Extracted entries:

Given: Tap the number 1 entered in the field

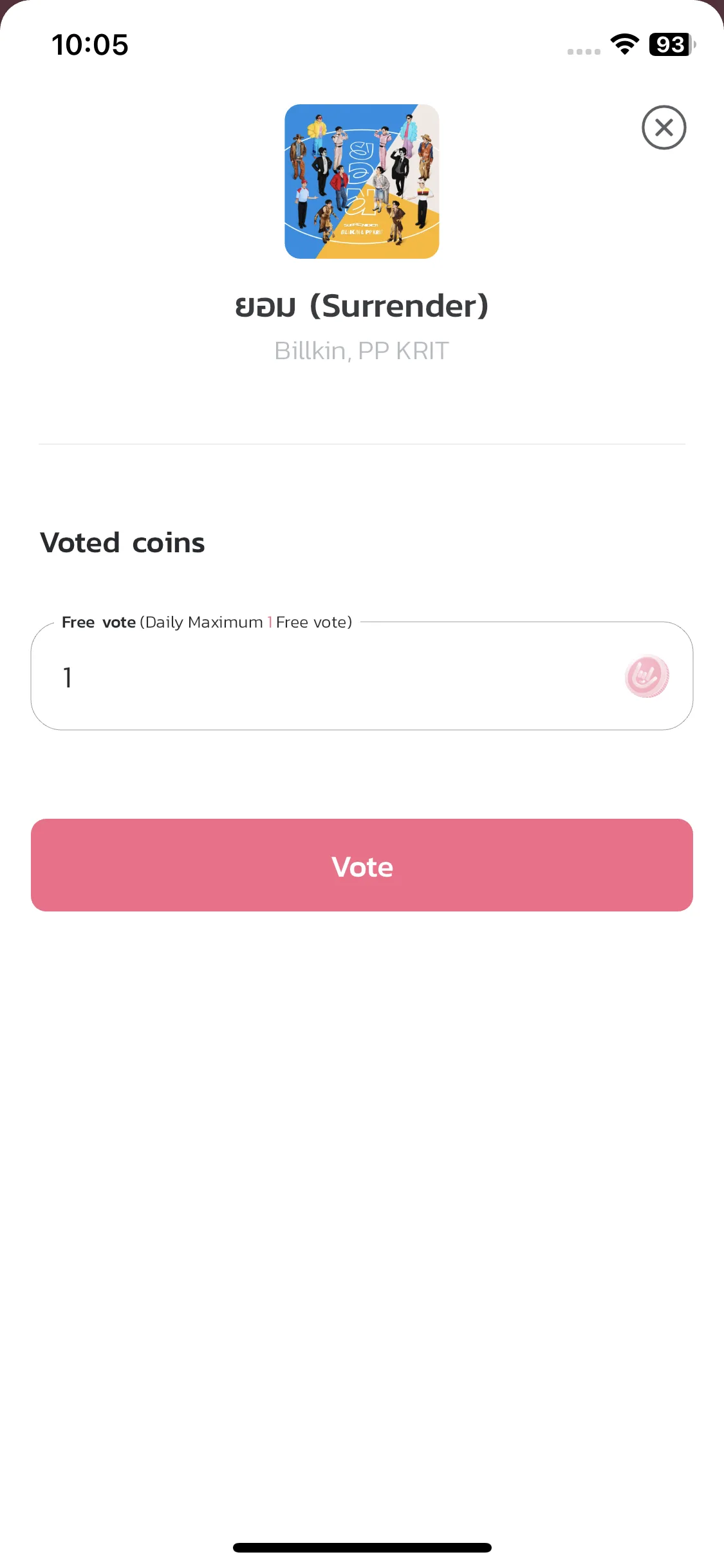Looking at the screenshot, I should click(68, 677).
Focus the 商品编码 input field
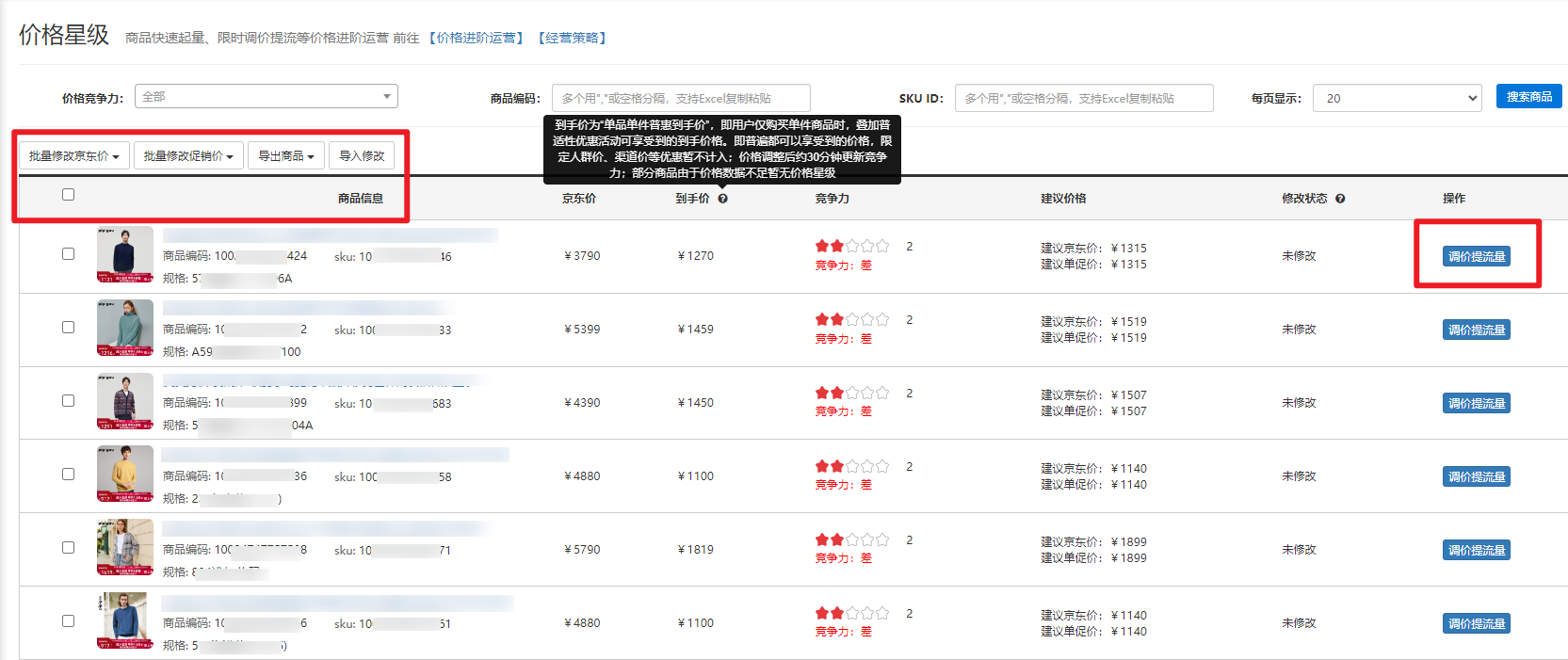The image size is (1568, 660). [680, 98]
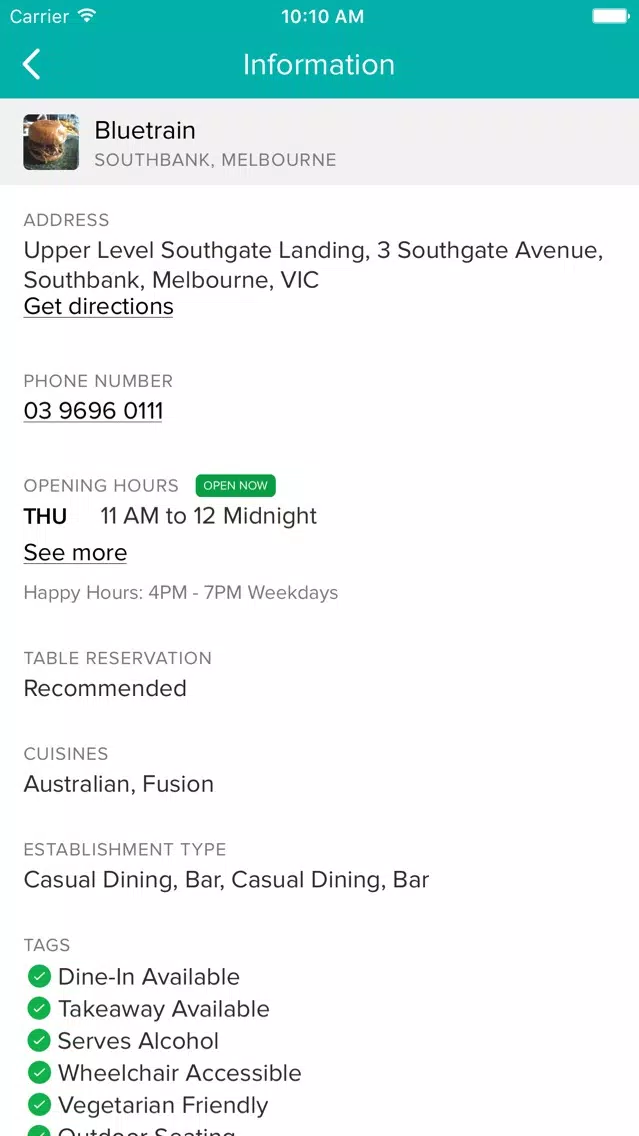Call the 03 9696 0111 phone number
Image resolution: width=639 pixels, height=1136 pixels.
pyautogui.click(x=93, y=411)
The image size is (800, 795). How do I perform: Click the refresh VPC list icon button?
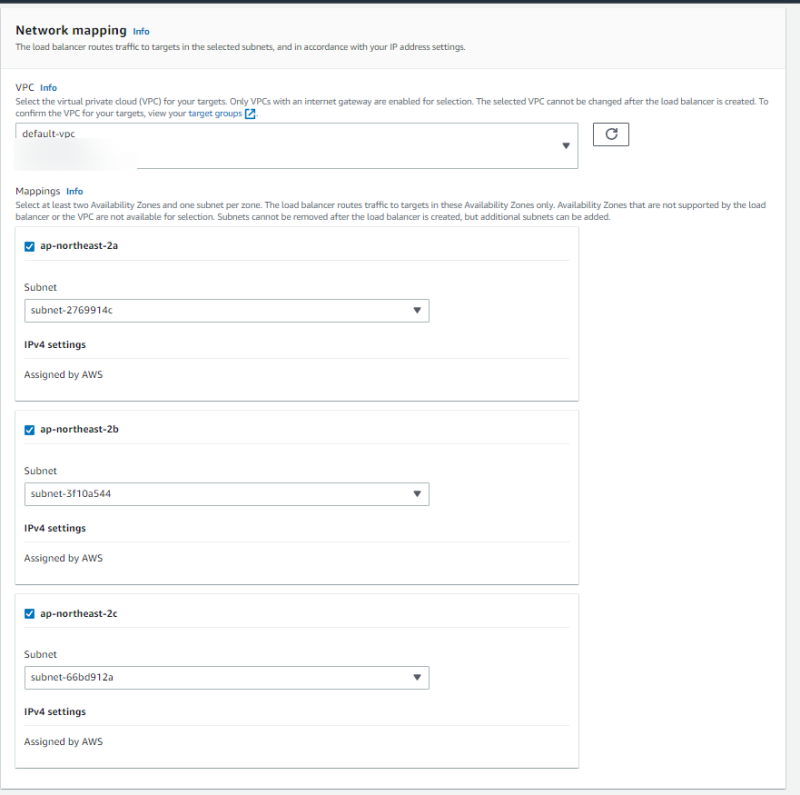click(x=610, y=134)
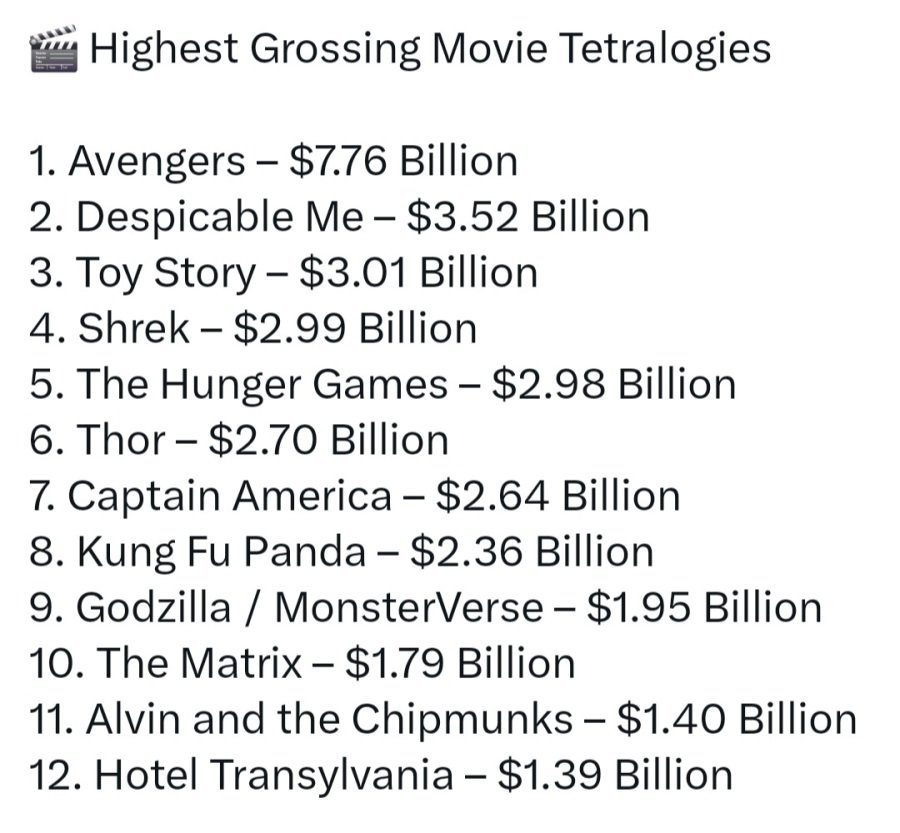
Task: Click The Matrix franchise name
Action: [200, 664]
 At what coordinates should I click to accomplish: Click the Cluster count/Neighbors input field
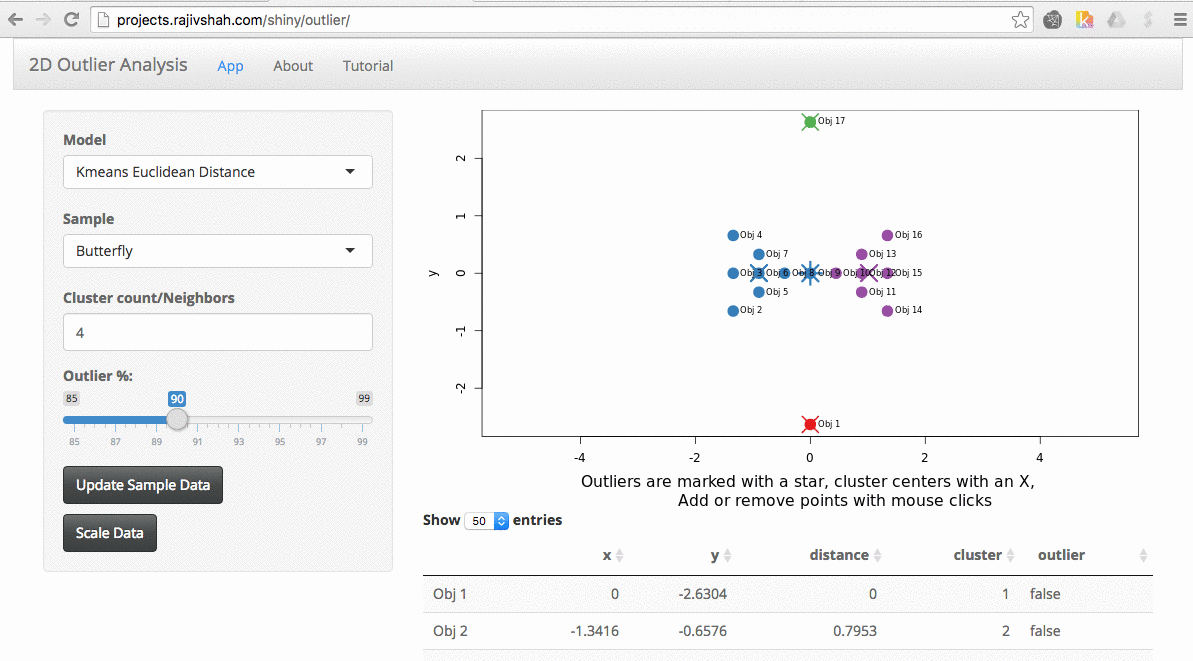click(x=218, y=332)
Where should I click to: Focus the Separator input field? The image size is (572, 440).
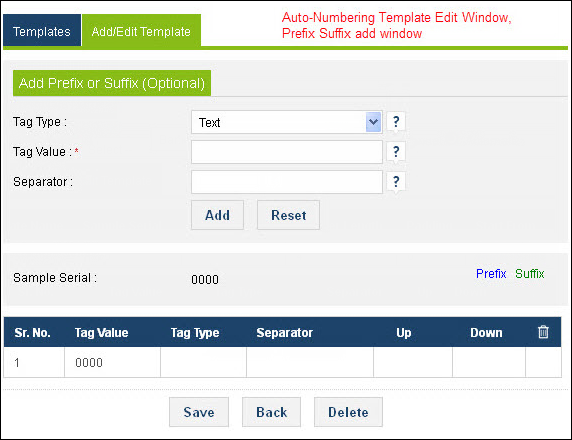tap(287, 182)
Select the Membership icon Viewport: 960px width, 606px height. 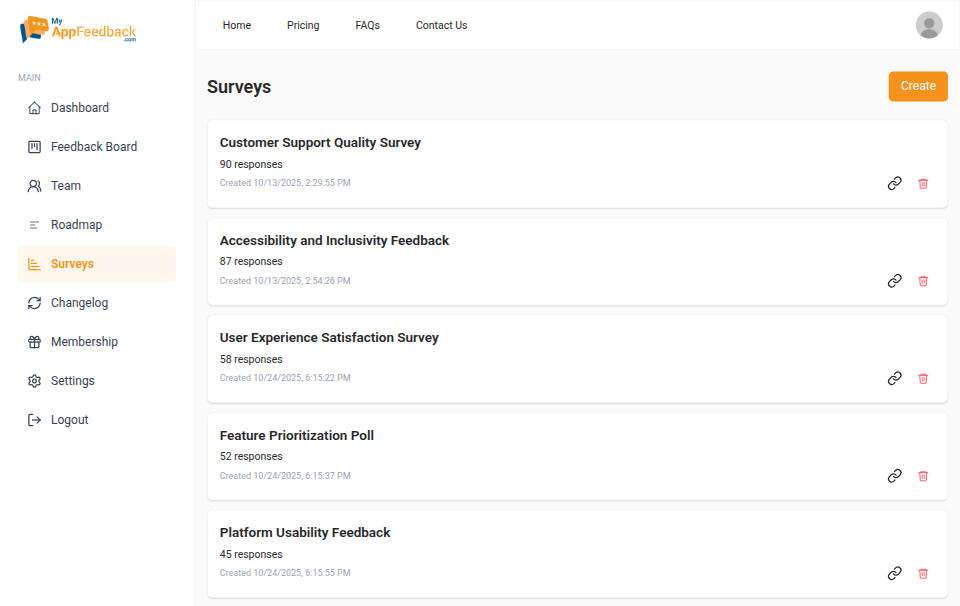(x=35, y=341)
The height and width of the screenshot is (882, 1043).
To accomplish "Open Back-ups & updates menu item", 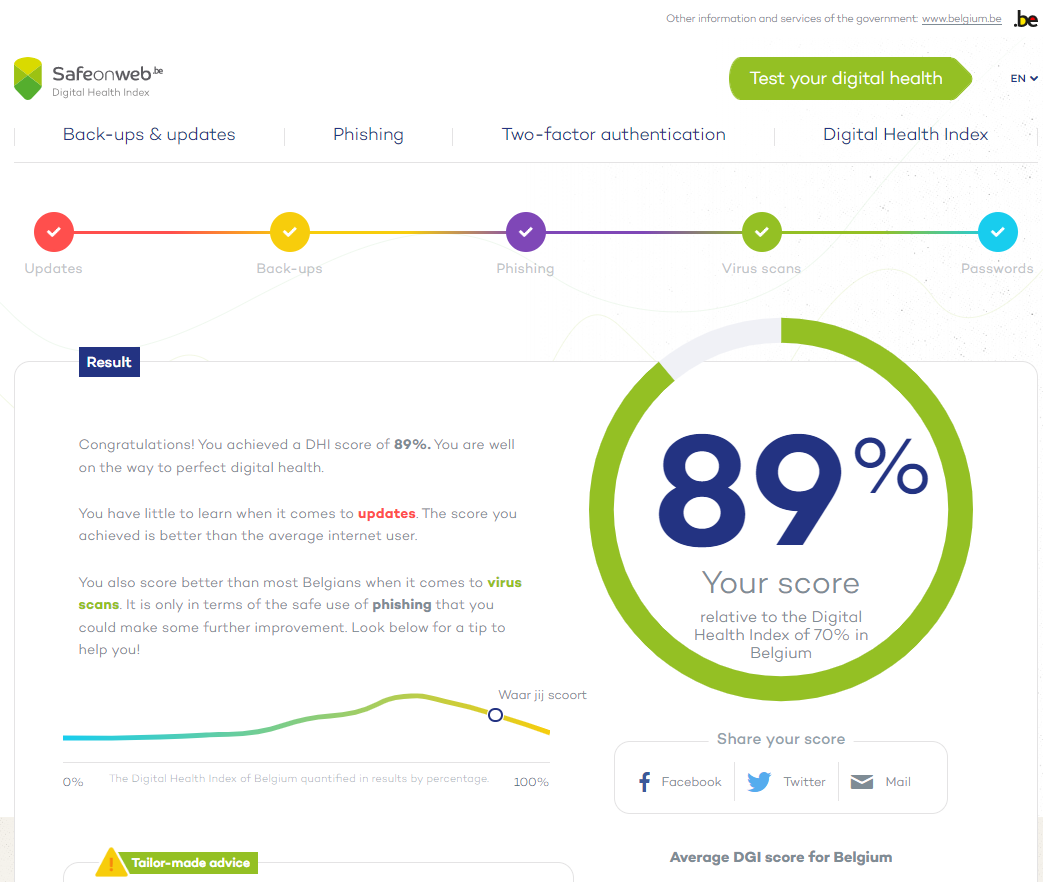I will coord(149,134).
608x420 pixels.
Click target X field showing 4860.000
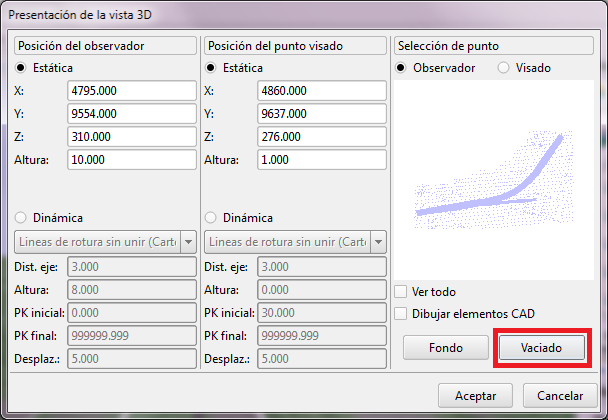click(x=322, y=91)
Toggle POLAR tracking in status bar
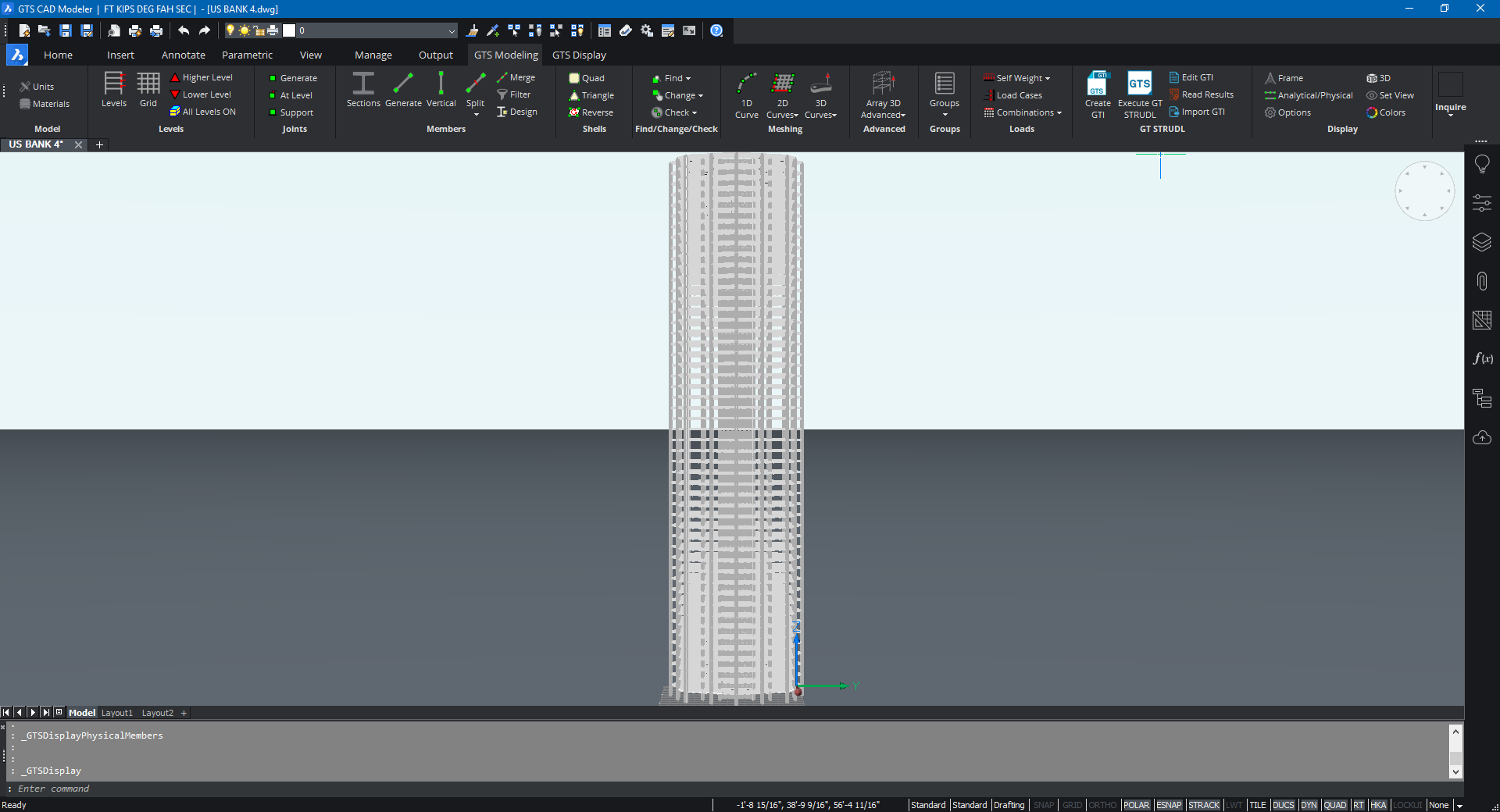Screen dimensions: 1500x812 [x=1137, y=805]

What is being asked:
Copy out the records word for word, starting with the line that contains "608x420 pixels." and going on through the last line of the records, with both ends included. Leave the pictures out of your copy.

Output below:
608x420 pixels.
Click target X field showing 4860.000
click(x=322, y=91)
Toggle POLAR tracking in status bar
Screen dimensions: 1500x812 [x=1137, y=805]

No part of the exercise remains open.